Regional differences in enteral feeding practice should be considered when interpreting our findings. In many Western centers and in gastroenterology guidelines, NG tubes are typically used for short-term enteral access, with transition to percutaneous devices (e.g., gastrostomy or jejunostomy) recommended when feeding is expected to exceed approximately four weeks [44]. By contrast, prolonged NG feeding remains more common in many Asian centers, including our facility, due to a combination of anticipated swallowing recovery within the subacute period, temporary contraindications to percutaneous access, institutional protocols, and patient or family preferences [31]. Consistent with this pattern, no patients in our cohort underwent gastrostomy tube placement during the study period, and we therefore used NG tube retention as an indicator of prolonged dysphagia.
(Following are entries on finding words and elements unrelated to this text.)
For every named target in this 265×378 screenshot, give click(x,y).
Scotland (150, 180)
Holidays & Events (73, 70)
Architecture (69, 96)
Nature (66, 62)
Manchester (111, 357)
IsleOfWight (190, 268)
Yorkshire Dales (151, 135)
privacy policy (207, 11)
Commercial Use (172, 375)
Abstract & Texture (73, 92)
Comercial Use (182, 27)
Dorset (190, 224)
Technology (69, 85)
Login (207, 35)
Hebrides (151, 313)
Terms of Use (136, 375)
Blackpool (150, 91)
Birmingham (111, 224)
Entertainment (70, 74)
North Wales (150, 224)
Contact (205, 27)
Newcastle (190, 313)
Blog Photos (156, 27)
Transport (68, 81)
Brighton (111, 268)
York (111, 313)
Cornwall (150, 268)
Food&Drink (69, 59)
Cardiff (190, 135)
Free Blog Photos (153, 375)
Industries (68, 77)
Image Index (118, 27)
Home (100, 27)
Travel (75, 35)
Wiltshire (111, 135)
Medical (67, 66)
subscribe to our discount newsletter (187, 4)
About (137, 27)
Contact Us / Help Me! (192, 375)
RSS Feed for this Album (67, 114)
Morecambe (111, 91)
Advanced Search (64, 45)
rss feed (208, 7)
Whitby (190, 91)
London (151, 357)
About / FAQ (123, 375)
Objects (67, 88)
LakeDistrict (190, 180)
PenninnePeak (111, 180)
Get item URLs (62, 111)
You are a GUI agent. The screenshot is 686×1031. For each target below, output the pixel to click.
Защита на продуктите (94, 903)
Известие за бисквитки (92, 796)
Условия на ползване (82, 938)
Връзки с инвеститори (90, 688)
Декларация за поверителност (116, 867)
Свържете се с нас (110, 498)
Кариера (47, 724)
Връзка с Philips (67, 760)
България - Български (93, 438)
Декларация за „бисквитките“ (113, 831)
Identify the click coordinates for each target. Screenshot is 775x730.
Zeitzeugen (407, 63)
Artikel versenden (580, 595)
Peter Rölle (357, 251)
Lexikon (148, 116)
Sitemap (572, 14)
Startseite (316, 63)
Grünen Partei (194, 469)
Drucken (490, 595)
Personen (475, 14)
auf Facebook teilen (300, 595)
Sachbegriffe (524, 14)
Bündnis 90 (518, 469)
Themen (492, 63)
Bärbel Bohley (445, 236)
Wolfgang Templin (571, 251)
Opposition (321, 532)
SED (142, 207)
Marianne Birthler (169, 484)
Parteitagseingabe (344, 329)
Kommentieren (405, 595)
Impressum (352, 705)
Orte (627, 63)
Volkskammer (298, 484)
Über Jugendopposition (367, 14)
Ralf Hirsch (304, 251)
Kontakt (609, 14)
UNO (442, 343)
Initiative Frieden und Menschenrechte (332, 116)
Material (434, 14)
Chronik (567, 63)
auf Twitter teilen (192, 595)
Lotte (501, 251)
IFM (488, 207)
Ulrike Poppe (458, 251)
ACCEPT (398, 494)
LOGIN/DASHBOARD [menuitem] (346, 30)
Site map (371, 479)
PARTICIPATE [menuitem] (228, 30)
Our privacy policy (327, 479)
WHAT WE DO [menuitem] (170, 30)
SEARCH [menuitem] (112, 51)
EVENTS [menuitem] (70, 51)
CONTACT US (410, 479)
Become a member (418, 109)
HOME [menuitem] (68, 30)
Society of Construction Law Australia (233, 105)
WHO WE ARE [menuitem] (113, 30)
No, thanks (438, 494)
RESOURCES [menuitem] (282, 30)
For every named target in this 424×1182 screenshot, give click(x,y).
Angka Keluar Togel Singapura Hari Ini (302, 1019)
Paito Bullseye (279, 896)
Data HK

Our study has several limitations. First, as a retrospective, single-center study, it is susceptible to selection bias and missing data, which may have influenced our findings. Second, although clinically relevant key covariates were selected based on prior literature, the multivariable analyses incorporated a stepwise selection procedure. Stepwise modeling may be sensitive to sample-specific variation and is associated with risks of multicollinearity, model instability and overfitting; therefore, the identified associations should be interpreted as exploratory and associative rather than causal. Third, the limited number of patients restricts the generalizability of our results to broader TBI populations, and the results are most applicable to similar inpatient rehabilitation settings; generalizability to acute-care, outpatient, or other healthcare systems may be limited. The case mix, including a substantial proportion of mild TBI, may also influence effect estimates. Another important limitation is the inconsistent availability of standardized instrumental swallowing assessments, such as VFSS and fiberoptic endoscopic evaluation of swallowing. As a result, we relied primarily on clinical evaluations, NG tube dependency, and FOIS outcomes, which may underestimate the true prevalence and severity of dysphagia and limit detailed characterization of swallowing physiology. Future research should incorporate prospective, multicenter studies with standardized swallowing assessments to enhance the accuracy, validity and clinical applicability of these findings.
In conclusion, our study identified key factors associated with dysphagia recovery in patients with TBI, including age, ICU length of stay, initial RLAS score, initial sitting balance, complications of immobility, hospitalization duration, and temporal lobe hematomas. Early assessment and targeted rehabilitation are essential to improve swallowing outcomes and guide clinical management.